There were all kinds of right-wing groups. Mostly they had anti-immigration in common, though some were anti- Common Market, as the European Union was then known as, regarding it as a sell-out of Britain’s imperial heritage and a betrayal of the UK’s Commonwealth interests. There were splinter groups advocating White Supremacy, including one attempting to set up a KKK group in this country. And at the other end of the spectrum were the predictable smatterings of fascist groupings arguing against what it saw as the Zionist threat and the forthcoming takeover of the world by Wall Street and Jewish banking interests.
But there was nothing listed about private armies contemplating armed insurrection against the Government of the day. I typed “Private Armies 1970s” into the database but, aside from information about private security firms, nothing was listed. I uploaded the picture of the officer addressing the soldiers on the parade ground into the system and requested recognition of the speaker but drew a blank.

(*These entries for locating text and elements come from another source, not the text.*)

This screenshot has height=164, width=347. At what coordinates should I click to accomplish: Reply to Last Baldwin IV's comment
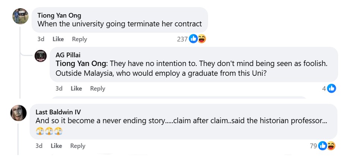tap(78, 146)
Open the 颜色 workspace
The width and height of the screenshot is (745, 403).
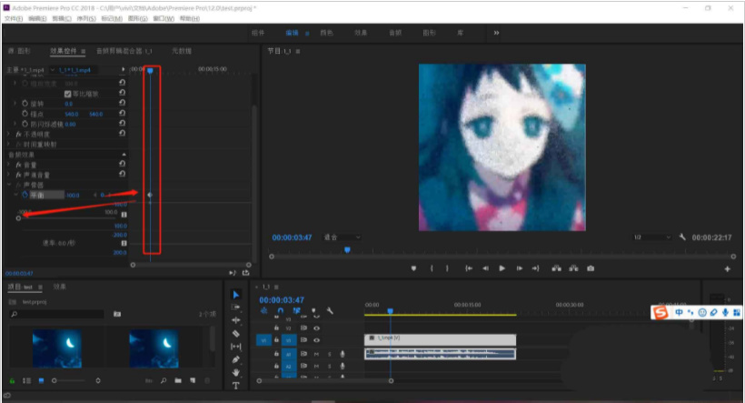[326, 33]
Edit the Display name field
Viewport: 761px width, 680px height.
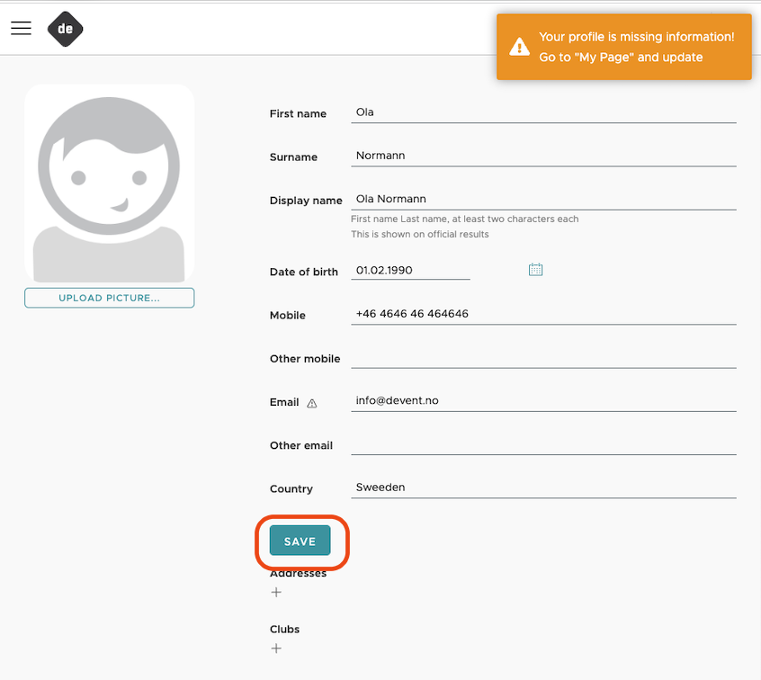[543, 200]
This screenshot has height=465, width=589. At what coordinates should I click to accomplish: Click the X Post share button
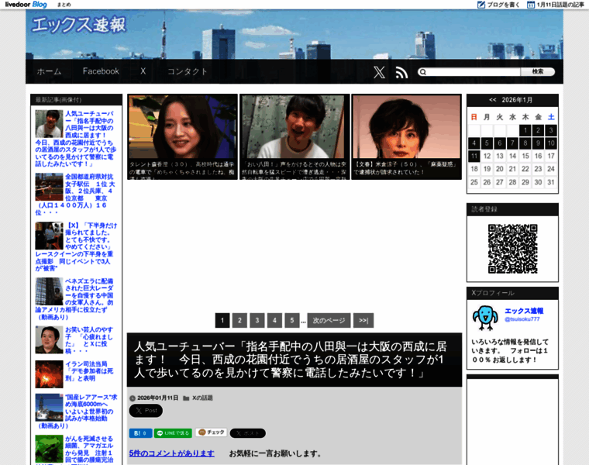[146, 411]
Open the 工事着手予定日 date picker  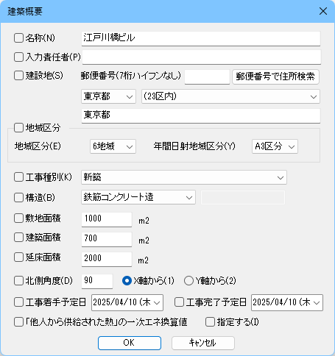coord(127,302)
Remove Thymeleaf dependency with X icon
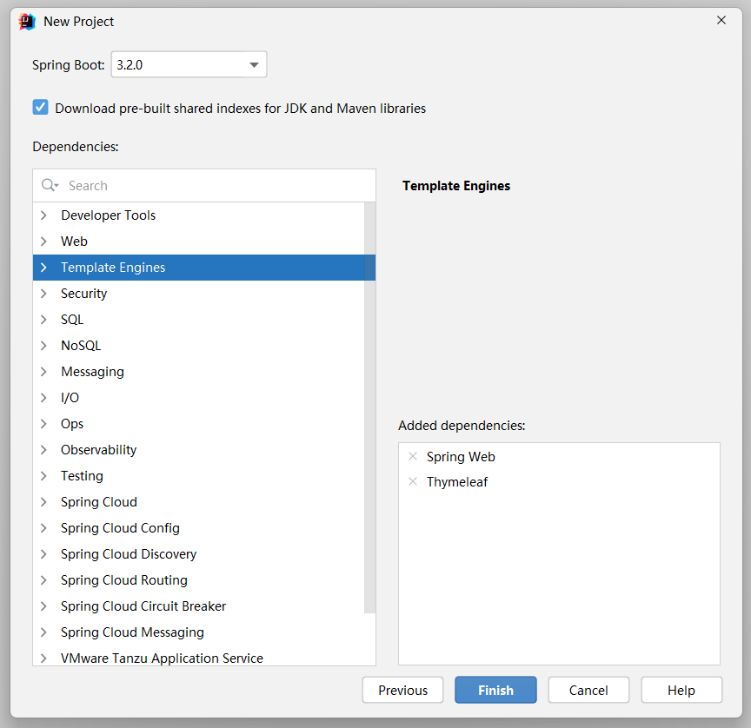Image resolution: width=751 pixels, height=728 pixels. click(x=413, y=482)

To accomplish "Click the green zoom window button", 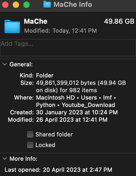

This was puzzling. Anyone proposing to oust the government in the UK by violent means would clearly be seen as a threat to public order, as well as to the nation, which would mean a security file being kept and their leaders placed under constant surveillance. British political culture had never experienced any kind of seismic changes, such as government being overthrown by armed means. In fact the British experience was that even hardened left wingers became very moderate once ensconced in the back of the ministerial limousine.
But there was no record to suggest any surveillance had occurred. How could it be that a body like this, boasting of its contacts with senior and influential figures inside the Establishment and training up, ready for its attempted putsch, had escaped surveillance?
Finding out who these people were was now a priority. I also needed to know more about how these documents ended up in the possession of Debbie Frost. I knew who to contact about the first thing.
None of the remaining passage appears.